Remember Shiite Personal Status Law, which sought to protect the right of Shiite men in Afghanistan to rape their wives and forbade their wives to leave the house without permission? There was quite a fuss over it in April. “That’s unacceptable—period,” Peter MacKay said then. “We’re fighting for values that include equality and women’s rights. This sort of legislation won’t fly.”

It flew. Karzai’s government passed it into law in August.

So how are we doing? Afghanistan is deadlier for Canadians and our allies than ever. As a hole for military effort and expense in blood and treasure, it is getting deeper, not filling up. The guy who seems likeliest to hang onto power there is a fraud backed by thugs in the service of values we like to claim we could never support.

All of this to keep Afghanistan from breeding more terrorists—even though most of the 9/11 terrorists came from Saudi Arabia and hatched their plot in Germany, two countries we are not proposing to occupy and democratize.

At some point, the logical conclusion is that Afghanistan has ceased to be worth the effort because the effort does not make it measurably better on any axis that matters to its citizens or our own. Each observer will reach that point at a different time. For me it would tend to come very late indeed, because I have believed since Sept. 11, 2001, that this is Canada’s struggle too and that we should make a meaningful contribution.
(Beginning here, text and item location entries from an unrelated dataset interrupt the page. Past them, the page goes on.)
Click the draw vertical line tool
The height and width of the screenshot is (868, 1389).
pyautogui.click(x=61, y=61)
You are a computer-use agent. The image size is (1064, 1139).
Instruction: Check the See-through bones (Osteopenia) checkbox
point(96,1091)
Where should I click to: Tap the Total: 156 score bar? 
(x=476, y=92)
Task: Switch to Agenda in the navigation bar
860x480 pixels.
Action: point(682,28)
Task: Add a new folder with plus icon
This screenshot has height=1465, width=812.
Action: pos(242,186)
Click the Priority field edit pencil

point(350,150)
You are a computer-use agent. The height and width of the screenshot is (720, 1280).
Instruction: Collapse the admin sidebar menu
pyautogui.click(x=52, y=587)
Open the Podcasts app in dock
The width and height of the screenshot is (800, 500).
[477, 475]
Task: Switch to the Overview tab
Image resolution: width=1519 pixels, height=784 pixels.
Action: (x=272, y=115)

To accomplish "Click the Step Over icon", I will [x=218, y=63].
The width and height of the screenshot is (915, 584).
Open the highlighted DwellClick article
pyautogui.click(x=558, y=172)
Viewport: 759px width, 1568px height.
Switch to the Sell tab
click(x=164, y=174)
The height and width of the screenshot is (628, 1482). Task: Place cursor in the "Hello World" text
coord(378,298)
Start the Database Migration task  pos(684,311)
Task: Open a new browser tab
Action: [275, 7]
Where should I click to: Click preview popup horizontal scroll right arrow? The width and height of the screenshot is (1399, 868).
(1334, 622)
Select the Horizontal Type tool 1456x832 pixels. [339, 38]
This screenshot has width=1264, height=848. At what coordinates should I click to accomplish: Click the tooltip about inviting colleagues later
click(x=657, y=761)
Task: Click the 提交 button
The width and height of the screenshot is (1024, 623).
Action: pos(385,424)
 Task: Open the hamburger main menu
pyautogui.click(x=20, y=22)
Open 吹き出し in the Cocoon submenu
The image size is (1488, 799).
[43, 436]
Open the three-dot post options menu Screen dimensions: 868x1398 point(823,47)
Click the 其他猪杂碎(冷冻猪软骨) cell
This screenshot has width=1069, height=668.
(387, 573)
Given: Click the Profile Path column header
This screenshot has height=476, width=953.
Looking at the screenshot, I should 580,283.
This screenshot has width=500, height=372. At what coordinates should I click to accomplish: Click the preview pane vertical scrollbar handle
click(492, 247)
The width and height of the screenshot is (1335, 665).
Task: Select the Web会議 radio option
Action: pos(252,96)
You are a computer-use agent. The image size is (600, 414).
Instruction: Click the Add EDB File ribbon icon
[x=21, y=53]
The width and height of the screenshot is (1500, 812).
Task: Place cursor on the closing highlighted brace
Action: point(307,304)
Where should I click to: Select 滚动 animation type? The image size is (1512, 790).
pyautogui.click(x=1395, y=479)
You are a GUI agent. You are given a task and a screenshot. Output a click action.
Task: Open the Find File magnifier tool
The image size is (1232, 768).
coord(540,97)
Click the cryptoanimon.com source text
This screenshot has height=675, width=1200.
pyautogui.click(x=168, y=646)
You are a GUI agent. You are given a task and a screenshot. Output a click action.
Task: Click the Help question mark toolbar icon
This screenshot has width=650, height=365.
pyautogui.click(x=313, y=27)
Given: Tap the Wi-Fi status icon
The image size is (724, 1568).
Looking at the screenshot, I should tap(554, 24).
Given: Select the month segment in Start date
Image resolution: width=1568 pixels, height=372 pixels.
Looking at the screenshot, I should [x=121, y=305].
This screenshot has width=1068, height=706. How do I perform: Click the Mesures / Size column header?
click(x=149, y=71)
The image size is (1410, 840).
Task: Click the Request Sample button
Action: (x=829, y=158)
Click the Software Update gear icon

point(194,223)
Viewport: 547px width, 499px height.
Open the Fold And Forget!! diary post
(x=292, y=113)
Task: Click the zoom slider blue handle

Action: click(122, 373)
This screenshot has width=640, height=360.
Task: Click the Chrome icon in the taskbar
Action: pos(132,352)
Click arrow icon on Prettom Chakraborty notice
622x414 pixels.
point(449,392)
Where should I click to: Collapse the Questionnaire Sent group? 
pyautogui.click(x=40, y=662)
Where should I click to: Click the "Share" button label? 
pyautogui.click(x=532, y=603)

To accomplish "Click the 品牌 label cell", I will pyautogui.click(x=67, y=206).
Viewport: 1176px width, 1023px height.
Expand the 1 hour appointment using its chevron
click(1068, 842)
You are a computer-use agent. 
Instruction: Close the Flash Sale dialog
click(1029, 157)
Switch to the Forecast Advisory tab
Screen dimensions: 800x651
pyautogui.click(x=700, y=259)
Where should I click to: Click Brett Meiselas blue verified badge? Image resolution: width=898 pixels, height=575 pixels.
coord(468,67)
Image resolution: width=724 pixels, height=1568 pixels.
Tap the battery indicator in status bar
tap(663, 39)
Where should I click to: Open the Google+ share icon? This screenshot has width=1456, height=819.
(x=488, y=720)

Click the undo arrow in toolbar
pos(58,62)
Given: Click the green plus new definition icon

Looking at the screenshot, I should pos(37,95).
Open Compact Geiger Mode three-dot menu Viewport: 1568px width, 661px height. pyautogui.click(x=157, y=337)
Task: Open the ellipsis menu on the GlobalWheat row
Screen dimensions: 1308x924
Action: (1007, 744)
It’s just harder and harder to see what’s meaningful about all this. On the so-called rape law, here’s what Stephen Harper said in the spring:

“The involvement in the international community, and particularly Canada and our NATO allies, is based on the pursuit of very fundamental values in opposition to the kinds of values the Taliban stood for . . . If we drift from that, there will be a clear diminishment in allied support for this venture.”

Since he said those words in April, the law Harper decried has come into force and 11 more Canadian soldiers have died in Afghanistan. It becomes harder every day to believe that patience in this struggle is synonymous with virtue.